While many of us are only just getting to grips with AI platforms, many young generation z talents entering the workforce are already well versed when it comes to generative AI in particular. The next generation, generation alpha, promises to be even more fluent in AI.
Such a high degree of AI competence will no doubt be a useful asset to companies. However, there are dangers and possible bad habits to consider here too.
So how can these young, emerging talents be harnessed to the benefit of an organisation as a whole, without them propelling the company in wrong directions as a result of not seeing the full context?
In Loran’s view, having an open mindset, both from top to bottom and bottom to top, will be absolutely critical.
In particular, it will be important for the young workforce of the future to challenge generative AI results in the same way we now cast a critical eye on media:
“I love the curiosity and critical nature of upcoming generations. However, I think there’s a risk that when they ask a LLM (Large language model) and it gives an answer, they may take that answer as the only truth. The reality is that their answer is down to the underlying model, the data set it was tuned on, how they posed the question, and so on. It’ll give them one point of view – just like the media often gives us one point of view,” said Loran.

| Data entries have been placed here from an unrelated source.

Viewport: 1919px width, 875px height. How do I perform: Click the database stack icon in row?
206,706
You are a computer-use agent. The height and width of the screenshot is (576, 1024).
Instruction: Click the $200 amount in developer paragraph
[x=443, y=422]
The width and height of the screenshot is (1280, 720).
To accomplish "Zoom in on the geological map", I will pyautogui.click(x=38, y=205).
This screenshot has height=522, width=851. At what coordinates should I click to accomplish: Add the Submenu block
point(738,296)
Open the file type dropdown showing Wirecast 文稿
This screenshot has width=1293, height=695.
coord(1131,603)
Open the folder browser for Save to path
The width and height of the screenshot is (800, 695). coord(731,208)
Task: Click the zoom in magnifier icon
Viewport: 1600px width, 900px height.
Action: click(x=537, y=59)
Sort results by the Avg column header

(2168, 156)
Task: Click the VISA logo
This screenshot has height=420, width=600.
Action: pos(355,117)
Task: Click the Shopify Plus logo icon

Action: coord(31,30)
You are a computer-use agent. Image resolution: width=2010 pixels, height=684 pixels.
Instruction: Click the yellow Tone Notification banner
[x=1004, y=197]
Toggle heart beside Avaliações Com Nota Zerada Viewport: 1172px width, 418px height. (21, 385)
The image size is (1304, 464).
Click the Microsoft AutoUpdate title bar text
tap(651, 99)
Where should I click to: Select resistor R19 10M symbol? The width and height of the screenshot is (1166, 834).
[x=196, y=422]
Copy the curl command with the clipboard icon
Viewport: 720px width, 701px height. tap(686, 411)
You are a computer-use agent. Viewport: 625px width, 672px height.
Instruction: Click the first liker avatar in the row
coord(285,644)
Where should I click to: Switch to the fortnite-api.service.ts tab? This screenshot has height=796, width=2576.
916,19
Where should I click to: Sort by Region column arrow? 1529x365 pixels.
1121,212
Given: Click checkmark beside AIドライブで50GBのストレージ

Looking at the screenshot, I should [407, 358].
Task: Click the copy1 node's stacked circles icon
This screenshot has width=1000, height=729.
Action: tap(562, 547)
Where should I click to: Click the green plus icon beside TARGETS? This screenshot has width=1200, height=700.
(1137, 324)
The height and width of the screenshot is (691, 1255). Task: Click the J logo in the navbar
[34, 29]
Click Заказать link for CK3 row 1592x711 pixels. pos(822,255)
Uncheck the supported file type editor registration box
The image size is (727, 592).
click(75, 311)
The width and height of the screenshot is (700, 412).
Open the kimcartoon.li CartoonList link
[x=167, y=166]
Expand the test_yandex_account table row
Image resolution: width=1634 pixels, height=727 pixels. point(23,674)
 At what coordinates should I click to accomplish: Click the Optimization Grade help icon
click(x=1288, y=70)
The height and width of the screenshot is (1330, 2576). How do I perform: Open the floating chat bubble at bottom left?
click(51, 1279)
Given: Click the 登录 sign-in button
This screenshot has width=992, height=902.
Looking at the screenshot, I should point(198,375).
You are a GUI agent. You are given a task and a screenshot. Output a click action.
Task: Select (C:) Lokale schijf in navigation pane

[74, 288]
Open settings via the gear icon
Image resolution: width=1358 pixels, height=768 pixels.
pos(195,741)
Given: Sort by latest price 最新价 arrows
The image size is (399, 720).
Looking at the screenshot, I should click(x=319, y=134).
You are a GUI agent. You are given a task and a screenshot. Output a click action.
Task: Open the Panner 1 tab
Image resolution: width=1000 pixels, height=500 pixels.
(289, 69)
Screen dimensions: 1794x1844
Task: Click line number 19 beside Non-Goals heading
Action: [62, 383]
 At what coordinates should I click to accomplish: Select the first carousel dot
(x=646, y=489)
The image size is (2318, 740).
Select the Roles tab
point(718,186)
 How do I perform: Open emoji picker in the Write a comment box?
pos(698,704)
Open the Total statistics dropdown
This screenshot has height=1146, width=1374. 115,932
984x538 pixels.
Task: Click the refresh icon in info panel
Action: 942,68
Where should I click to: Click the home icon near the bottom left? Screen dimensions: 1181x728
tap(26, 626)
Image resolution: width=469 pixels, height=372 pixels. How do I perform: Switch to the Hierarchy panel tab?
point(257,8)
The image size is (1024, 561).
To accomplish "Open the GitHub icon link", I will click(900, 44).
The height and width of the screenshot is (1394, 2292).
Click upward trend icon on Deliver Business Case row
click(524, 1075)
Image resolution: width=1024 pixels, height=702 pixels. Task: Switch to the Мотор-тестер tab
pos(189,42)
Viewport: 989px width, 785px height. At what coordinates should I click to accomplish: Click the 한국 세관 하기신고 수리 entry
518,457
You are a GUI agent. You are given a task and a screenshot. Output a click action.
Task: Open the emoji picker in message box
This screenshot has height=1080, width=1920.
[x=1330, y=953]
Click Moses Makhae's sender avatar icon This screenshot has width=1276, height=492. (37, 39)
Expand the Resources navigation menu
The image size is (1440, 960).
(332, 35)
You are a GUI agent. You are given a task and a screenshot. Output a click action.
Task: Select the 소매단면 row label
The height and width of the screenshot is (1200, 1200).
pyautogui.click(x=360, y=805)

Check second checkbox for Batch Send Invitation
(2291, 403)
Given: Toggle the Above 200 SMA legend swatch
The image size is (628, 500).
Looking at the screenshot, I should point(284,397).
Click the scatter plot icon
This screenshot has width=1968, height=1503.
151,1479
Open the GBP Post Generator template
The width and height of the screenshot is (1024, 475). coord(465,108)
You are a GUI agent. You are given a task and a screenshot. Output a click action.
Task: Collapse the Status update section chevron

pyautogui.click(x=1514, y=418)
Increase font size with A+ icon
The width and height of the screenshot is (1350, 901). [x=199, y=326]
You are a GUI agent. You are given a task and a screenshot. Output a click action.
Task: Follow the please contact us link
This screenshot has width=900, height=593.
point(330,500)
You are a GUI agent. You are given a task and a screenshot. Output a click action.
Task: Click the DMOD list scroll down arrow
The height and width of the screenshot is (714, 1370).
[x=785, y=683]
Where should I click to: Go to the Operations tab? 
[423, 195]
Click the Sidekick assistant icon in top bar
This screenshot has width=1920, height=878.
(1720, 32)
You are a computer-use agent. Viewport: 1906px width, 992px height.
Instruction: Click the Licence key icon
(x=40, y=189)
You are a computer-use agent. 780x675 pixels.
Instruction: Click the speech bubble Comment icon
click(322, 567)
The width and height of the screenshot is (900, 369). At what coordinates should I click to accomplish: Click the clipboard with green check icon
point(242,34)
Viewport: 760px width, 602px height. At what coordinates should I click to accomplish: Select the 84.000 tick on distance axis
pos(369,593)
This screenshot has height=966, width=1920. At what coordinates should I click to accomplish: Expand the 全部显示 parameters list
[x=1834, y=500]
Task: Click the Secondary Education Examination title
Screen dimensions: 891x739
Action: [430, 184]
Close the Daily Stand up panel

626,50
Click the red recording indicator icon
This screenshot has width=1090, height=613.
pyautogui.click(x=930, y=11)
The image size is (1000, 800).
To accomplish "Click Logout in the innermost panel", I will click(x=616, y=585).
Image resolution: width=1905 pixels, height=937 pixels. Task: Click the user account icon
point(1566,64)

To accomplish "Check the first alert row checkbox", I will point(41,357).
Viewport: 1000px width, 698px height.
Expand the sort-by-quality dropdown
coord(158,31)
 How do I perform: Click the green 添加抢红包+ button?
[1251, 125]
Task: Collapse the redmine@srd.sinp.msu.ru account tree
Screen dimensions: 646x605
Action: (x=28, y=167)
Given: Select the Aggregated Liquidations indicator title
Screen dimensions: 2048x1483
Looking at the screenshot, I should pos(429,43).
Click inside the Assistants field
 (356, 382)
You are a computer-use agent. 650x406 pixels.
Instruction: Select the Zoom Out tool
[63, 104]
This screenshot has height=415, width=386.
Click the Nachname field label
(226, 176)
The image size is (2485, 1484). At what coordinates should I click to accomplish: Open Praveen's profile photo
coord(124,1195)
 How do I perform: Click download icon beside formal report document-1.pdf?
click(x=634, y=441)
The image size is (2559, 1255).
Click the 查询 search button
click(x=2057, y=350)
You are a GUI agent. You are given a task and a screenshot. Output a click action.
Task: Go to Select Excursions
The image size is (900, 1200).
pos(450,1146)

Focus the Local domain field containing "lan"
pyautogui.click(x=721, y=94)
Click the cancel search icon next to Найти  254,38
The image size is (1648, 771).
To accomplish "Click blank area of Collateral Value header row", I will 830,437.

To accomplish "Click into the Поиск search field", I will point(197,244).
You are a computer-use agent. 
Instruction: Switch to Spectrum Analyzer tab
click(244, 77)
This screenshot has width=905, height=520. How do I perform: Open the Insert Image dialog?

Therefore, like many other areas, the value of being aware of one’s own perspective and being willing to see others’ perspectives remains essential, says Loran.
Leaders too will have to have to be on their toes and be inquisitive when required:
“At the same time, the senior leaders, who would likely know less about a specific issue, but have much broader context, will have to be curious to understand why this person is presenting a new input. So I think there will be a feeling of going slow to go faster, and time spent on reverse mentoring,” Loran told Trans.INFO.
The leaders who succeed, emphasises Loran, are the ones who shall maintain a sense of direction while being open to learning:
“Without the awareness of where we are venturing into, we’ll go around in circles. We won’t know where we’re going. At the same time, if you are not open to exploring, selecting, and importantly – deselecting, you are likely to be left at the station.”